*EXERCISE*
Can you rewrite the material below as a JSON list of strings, with one string per line and blank lines omitted?

*INPUT FOR THIS TASK*
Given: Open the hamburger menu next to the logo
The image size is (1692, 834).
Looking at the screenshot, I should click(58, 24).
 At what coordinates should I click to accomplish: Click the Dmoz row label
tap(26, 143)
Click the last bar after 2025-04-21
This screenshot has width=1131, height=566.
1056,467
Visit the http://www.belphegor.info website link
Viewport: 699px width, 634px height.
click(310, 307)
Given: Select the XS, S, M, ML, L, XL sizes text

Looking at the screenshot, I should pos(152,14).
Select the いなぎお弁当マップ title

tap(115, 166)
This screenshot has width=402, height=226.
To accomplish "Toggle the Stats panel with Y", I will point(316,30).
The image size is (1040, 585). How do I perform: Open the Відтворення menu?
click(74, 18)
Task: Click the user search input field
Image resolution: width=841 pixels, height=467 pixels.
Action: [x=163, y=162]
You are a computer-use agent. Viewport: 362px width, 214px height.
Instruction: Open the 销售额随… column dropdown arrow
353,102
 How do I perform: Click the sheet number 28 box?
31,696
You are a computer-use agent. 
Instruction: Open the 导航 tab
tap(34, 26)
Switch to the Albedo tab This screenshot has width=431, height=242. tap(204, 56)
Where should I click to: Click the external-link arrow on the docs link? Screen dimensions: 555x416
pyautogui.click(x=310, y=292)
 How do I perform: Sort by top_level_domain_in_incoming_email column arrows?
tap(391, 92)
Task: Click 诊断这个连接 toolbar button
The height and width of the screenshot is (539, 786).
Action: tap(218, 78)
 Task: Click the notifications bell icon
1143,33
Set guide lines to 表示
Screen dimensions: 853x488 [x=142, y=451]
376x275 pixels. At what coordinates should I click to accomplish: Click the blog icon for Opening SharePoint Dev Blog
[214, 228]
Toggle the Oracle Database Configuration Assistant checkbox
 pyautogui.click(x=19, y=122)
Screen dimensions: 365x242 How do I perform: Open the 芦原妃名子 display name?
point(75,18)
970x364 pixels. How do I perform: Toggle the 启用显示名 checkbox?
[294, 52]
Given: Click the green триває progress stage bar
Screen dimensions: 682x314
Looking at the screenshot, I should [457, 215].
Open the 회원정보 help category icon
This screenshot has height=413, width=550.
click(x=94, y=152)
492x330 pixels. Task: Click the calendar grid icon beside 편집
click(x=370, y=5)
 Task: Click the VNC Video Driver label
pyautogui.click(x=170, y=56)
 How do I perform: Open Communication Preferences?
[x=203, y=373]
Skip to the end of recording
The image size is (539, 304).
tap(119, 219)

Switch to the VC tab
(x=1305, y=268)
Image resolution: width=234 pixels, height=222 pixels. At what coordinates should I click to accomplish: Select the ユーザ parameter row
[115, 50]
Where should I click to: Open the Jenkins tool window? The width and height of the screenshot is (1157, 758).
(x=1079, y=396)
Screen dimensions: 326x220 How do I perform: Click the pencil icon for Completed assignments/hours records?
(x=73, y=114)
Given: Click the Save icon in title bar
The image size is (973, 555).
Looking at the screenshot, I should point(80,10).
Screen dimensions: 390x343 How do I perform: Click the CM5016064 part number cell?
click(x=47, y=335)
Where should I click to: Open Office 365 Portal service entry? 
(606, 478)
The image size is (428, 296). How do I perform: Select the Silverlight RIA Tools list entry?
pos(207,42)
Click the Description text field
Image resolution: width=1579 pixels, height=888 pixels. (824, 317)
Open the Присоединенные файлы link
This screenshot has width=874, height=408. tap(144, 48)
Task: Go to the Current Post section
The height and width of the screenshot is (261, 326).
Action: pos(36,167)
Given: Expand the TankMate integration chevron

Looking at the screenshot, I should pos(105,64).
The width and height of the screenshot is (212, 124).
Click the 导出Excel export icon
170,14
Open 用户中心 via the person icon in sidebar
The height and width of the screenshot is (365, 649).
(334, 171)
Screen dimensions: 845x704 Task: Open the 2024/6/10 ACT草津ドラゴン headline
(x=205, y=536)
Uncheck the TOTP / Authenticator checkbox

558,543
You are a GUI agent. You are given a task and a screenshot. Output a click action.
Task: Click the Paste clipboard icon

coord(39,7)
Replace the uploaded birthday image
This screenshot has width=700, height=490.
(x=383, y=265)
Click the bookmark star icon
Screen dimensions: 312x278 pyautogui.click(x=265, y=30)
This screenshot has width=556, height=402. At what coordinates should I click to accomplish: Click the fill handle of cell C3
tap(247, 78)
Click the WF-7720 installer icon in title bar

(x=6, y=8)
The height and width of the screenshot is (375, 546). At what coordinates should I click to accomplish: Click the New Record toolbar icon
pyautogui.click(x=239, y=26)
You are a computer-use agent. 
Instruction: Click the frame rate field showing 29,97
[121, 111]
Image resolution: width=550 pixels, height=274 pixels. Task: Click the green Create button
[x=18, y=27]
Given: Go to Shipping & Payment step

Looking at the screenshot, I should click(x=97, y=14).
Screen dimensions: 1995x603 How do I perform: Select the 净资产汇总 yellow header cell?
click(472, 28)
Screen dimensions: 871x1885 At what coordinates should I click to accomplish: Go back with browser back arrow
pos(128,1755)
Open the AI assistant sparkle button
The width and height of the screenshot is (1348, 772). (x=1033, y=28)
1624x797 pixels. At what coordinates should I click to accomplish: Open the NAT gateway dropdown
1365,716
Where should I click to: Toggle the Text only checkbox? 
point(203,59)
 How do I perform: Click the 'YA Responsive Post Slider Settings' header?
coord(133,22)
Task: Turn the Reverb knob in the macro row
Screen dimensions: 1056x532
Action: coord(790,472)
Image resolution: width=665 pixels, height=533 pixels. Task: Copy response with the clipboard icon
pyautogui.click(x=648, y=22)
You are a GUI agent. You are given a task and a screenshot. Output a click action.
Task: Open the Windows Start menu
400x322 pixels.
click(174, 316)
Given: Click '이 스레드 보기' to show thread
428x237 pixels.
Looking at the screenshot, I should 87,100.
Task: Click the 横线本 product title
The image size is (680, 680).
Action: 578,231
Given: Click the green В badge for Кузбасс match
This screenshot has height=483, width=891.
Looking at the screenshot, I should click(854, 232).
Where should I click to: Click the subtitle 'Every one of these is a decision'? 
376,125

*RESULT BELOW*
[
  "Given: Open the hamburger menu next to the logo",
  "The image size is (1692, 834).",
  "Looking at the screenshot, I should click(58, 24).",
  " At what coordinates should I click to accomplish: Click the Dmoz row label",
  "tap(26, 143)",
  "Click the last bar after 2025-04-21",
  "This screenshot has width=1131, height=566.",
  "1056,467",
  "Visit the http://www.belphegor.info website link",
  "Viewport: 699px width, 634px height.",
  "click(310, 307)",
  "Given: Select the XS, S, M, ML, L, XL sizes text",
  "Looking at the screenshot, I should pos(152,14).",
  "Select the いなぎお弁当マップ title",
  "tap(115, 166)",
  "This screenshot has width=402, height=226.",
  "To accomplish \"Toggle the Stats panel with Y\", I will point(316,30).",
  "The image size is (1040, 585). How do I perform: Open the Відтворення menu?",
  "click(74, 18)",
  "Task: Click the user search input field",
  "Image resolution: width=841 pixels, height=467 pixels.",
  "Action: [x=163, y=162]",
  "You are a computer-use agent. Viewport: 362px width, 214px height.",
  "Instruction: Open the 销售额随… column dropdown arrow",
  "353,102",
  " How do I perform: Click the sheet number 28 box?",
  "31,696",
  "You are a computer-use agent. ",
  "Instruction: Open the 导航 tab",
  "tap(34, 26)",
  "Switch to the Albedo tab This screenshot has width=431, height=242. tap(204, 56)",
  "Where should I click to: Click the external-link arrow on the docs link? Screen dimensions: 555x416",
  "pyautogui.click(x=310, y=292)",
  " How do I perform: Sort by top_level_domain_in_incoming_email column arrows?",
  "tap(391, 92)",
  "Task: Click 诊断这个连接 toolbar button",
  "The height and width of the screenshot is (539, 786).",
  "Action: tap(218, 78)",
  " Task: Click the notifications bell icon",
  "1143,33",
  "Set guide lines to 表示",
  "Screen dimensions: 853x488 [x=142, y=451]",
  "376x275 pixels. At what coordinates should I click to accomplish: Click the blog icon for Opening SharePoint Dev Blog",
  "[214, 228]",
  "Toggle the Oracle Database Configuration Assistant checkbox",
  " pyautogui.click(x=19, y=122)",
  "Screen dimensions: 365x242 How do I perform: Open the 芦原妃名子 display name?",
  "point(75,18)",
  "970x364 pixels. How do I perform: Toggle the 启用显示名 checkbox?",
  "[294, 52]",
  "Given: Click the green триває progress stage bar",
  "Screen dimensions: 682x314",
  "Looking at the screenshot, I should [457, 215].",
  "Open the 회원정보 help category icon",
  "This screenshot has height=413, width=550.",
  "click(x=94, y=152)",
  "492x330 pixels. Task: Click the calendar grid icon beside 편집",
  "click(x=370, y=5)",
  " Task: Click the VNC Video Driver label",
  "pyautogui.click(x=170, y=56)",
  " How do I perform: Open Communication Preferences?",
  "[x=203, y=373]",
  "Skip to the end of recording",
  "The image size is (539, 304).",
  "tap(119, 219)",
  "Switch to the VC tab",
  "(x=1305, y=268)",
  "Image resolution: width=234 pixels, height=222 pixels. At what coordinates should I click to accomplish: Select the ユーザ parameter row",
  "[115, 50]",
  "Where should I click to: Open the Jenkins tool window? The width and height of the screenshot is (1157, 758).",
  "(x=1079, y=396)",
  "Screen dimensions: 326x220 How do I perform: Click the pencil icon for Completed assignments/hours records?",
  "(x=73, y=114)",
  "Given: Click the Save icon in title bar",
  "The image size is (973, 555).",
  "Looking at the screenshot, I should point(80,10).",
  "Screen dimensions: 390x343 How do I perform: Click the CM5016064 part number cell?",
  "click(x=47, y=335)",
  "Where should I click to: Open Office 365 Portal service entry? ",
  "(606, 478)",
  "The image size is (428, 296). How do I perform: Select the Silverlight RIA Tools list entry?",
  "pos(207,42)",
  "Click the Description text field",
  "Image resolution: width=1579 pixels, height=888 pixels. (824, 317)",
  "Open the Присоединенные файлы link",
  "This screenshot has width=874, height=408. tap(144, 48)",
  "Task: Go to the Current Post section",
  "The height and width of the screenshot is (261, 326).",
  "Action: pos(36,167)",
  "Given: Expand the TankMate integration chevron",
  "Looking at the screenshot, I should pos(105,64).",
  "The width and height of the screenshot is (212, 124).",
  "Click the 导出Excel export icon",
  "170,14",
  "Open 用户中心 via the person icon in sidebar",
  "The height and width of the screenshot is (365, 649).",
  "(334, 171)",
  "Screen dimensions: 845x704 Task: Open the 2024/6/10 ACT草津ドラゴン headline",
  "(x=205, y=536)",
  "Uncheck the TOTP / Authenticator checkbox",
  "558,543",
  "You are a GUI agent. You are given a task and a screenshot. Output a click action.",
  "Task: Click the Paste clipboard icon",
  "coord(39,7)",
  "Replace the uploaded birthday image",
  "This screenshot has width=700, height=490.",
  "(x=383, y=265)",
  "Click the bookmark star icon",
  "Screen dimensions: 312x278 pyautogui.click(x=265, y=30)",
  "This screenshot has width=556, height=402. At what coordinates should I click to accomplish: Click the fill handle of cell C3",
  "tap(247, 78)",
  "Click the WF-7720 installer icon in title bar",
  "(x=6, y=8)",
  "The height and width of the screenshot is (375, 546). At what coordinates should I click to accomplish: Click the New Record toolbar icon",
  "pyautogui.click(x=239, y=26)",
  "You are a computer-use agent. ",
  "Instruction: Click the frame rate field showing 29,97",
  "[121, 111]",
  "Image resolution: width=550 pixels, height=274 pixels. Task: Click the green Create button",
  "[x=18, y=27]",
  "Given: Go to Shipping & Payment step",
  "Looking at the screenshot, I should click(x=97, y=14).",
  "Screen dimensions: 1995x603 How do I perform: Select the 净资产汇总 yellow header cell?",
  "click(472, 28)",
  "Screen dimensions: 871x1885 At what coordinates should I click to accomplish: Go back with browser back arrow",
  "pos(128,1755)",
  "Open the AI assistant sparkle button",
  "The width and height of the screenshot is (1348, 772). (x=1033, y=28)",
  "1624x797 pixels. At what coordinates should I click to accomplish: Open the NAT gateway dropdown",
  "1365,716",
  "Where should I click to: Toggle the Text only checkbox? ",
  "point(203,59)",
  " How do I perform: Click the 'YA Responsive Post Slider Settings' header?",
  "coord(133,22)",
  "Task: Turn the Reverb knob in the macro row",
  "Screen dimensions: 1056x532",
  "Action: coord(790,472)",
  "Image resolution: width=665 pixels, height=533 pixels. Task: Copy response with the clipboard icon",
  "pyautogui.click(x=648, y=22)",
  "You are a GUI agent. You are given a task and a screenshot. Output a click action.",
  "Task: Open the Windows Start menu",
  "400x322 pixels.",
  "click(174, 316)",
  "Given: Click '이 스레드 보기' to show thread",
  "428x237 pixels.",
  "Looking at the screenshot, I should 87,100.",
  "Task: Click the 横线本 product title",
  "The image size is (680, 680).",
  "Action: 578,231",
  "Given: Click the green В badge for Кузбасс match",
  "This screenshot has height=483, width=891.",
  "Looking at the screenshot, I should click(854, 232).",
  "Where should I click to: Click the subtitle 'Every one of these is a decision'? ",
  "376,125"
]